Но вдруг на мосту близ Белорусского вокзала, похожего на огромный древний теремок, случается странное событие: некая полуразбитая импортная колымага, находящаяся позади нас, начинает подавать наглые световые сигналы, мол, эй, уступите дорогу.

- Что ещё за козлы на колесах? - вопрошает Евгения, поглядывая в зеркальце заднего обзора. - Есть такие мастера трассы - бомбилы - машину подставлять, чтобы потом с лохов бабло рубить.

- А, может, это наш маньяк?

- Кто о чем, а вшивый о бане, - говорит сестра. - Ну-ну, поиграем в русскую рулеточку.

На происходящее я смотрела с любопытством, будто находясь в кресле кинотеатра, на экране которого разворачивается интригующие действо.

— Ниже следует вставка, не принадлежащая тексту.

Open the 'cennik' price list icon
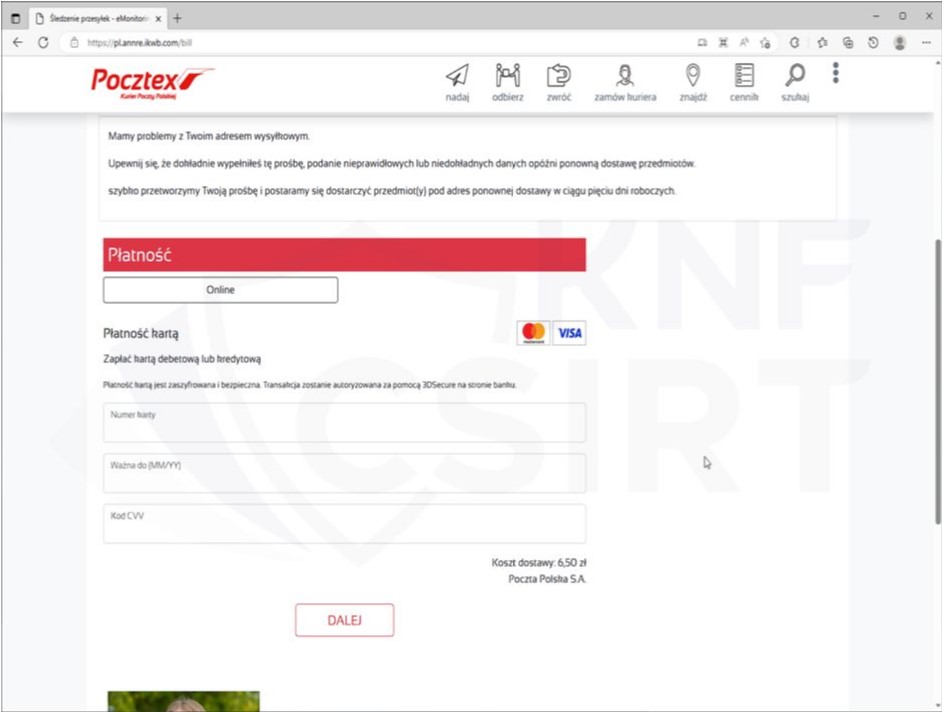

"Мастеров" было четверо - наверное, единоутробные братья, если судить по коротким стрижкам, кремневым затылкам и общим равнодушно-деловым выражением на трапециевидных физиономиях. Они делали вид, что не замечают нас. Интересно, как можно не замечать таких красоток?

- Годзиллы, - сказала я. - У нас нет ПМ?

- У нас более надежное оружие, - усмехнулась Евгения.

И, убавив скорость, начала прижимать "Вольво" к обочине. Мастера трассы с радостью пошли на обгон, однако это был подозрительный маневр: создавалось впечатление, что чужая колымага пытается подставить под удар свой бок, мятый и много раз мазанный суриком.

- Я же говорила: бомбилы, - проговорила Женя. - Хотите - получите! Держись, Машка!

И случилось то, что должно случиться: наше авто и чужое драндулето соприкоснулись по касательной на скорости километров шестьдесят. Удар не был сильным: меня качнуло, словно находилась на палубе ЧПК-17. Правда, с посторонней самоходкой произошли какие-то чудные превращения - она вдруг буквально на глазах рассыпалась деталями.

- Спокойно, Маша, - остановила машину сестра. - Еще не вечер. - И закурила.

- Ты уверена? - вопросила, глядя, как из разваливающейся колымаги с чувством собственного достоинства и правоты выбираются трое громил.

- А кто у нас спортсменка? Три удара - четыре калеки, если считать водилу.

- Калеками будем мы.

Я не понимала поведения Евгении, которая была спокойна и невозмутима, словно мы отдыхали на лавочке летнего ЦПКиО.

Приблизившись к нам, гвардейское трио заулыбалось, будто встретило дальних родственников на поминках.